Muestra surrealista
Callejear un sábado por Bilbao viendo exposiciones siempre resulta apasionante. Incluso se pueden repetir visitas para mayor disfrute del paseante. Así lo merecen las Imágenes en movimiento que están en el museo Guggenheim o los cuadros Del romanticismo a la modernidad en el bello caserón del BBVA en San Nicolás. No obstante, siempre se pueden encontrar algunas novedades de interés. Esta vez, seguido de comprar en una librería el Diccionario abreviado del surrealismo, me he detenido en la Sala Larrea de la Gran Vía. La diversidad de usos que se da a este espacio hace temer al espectador con lo que se va a encontrar. Pero en esta ocasión, coincidiendo con el interés de mi lectura, me ha sorprendido favorablemente una muestra surrealista de José Ramón Díez Rebanal (Palencia, 1940).
De formación autodidacta, sin antecedentes artísticos familiares, la vocación llega desde su juventud. Sus imágenes entrelazan lo onírico con matices de un realismo velado, hasta generar unas situaciones preñadas de una lógica de lo absurdo que nos llevan a encontrar la razón de las cosas. Su trabajo se nutre de numerosas referencias planteadas por los grandes maestros del surrealismo. No obstante, incorpora un sello personal. Añade referencias a edificios, paredes o muros medio derruidos, como una clara pista que nos conduce irremisiblemente a su actividad profesional como arquitecto. Sin embargo, esta característica tan insistente en su obra juega más bien una función decorativa o formal. El alma de sus poemas plásticos llega de una exquisita selección cromática y una minuciosa geometría. Son peculiaridades que la revista cultural Zurgai consideró, en julio de 1999, idóneas para ilustrar u poemario sobre José Agustín Goytisolo. Construye una realidad convulsa, circunstancial, inventada, compuesta por retazos de diferentes momentos vividos o soñados. Nos ayuda a comprender la complejidad del universo y deja abiertas las puertas de un subconsciente plagado de discursos hipnóticos, de sugerencias y propuestas que también descubren la propia identidad del autor.

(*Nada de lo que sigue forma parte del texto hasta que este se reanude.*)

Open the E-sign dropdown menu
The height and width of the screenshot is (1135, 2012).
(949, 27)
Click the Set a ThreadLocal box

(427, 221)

Sus composiciones se basan el la suma y combinación de distinto tipo de iconos. Una formula que juega con el espacio y la memoria, e indefectiblemente recuerda al fotomontaje o, dicho de otra manera, al collage, en la medida en que se manipulan distintas imágenes autónomas para conseguir una distinta con otras emociones. Tal como señalaba Max Ernest, "es algo así como la alquimia visual. El milagro de la transfiguración total de los seres y de los objetos tanto si modifican o no su aspecto físico o anatómico".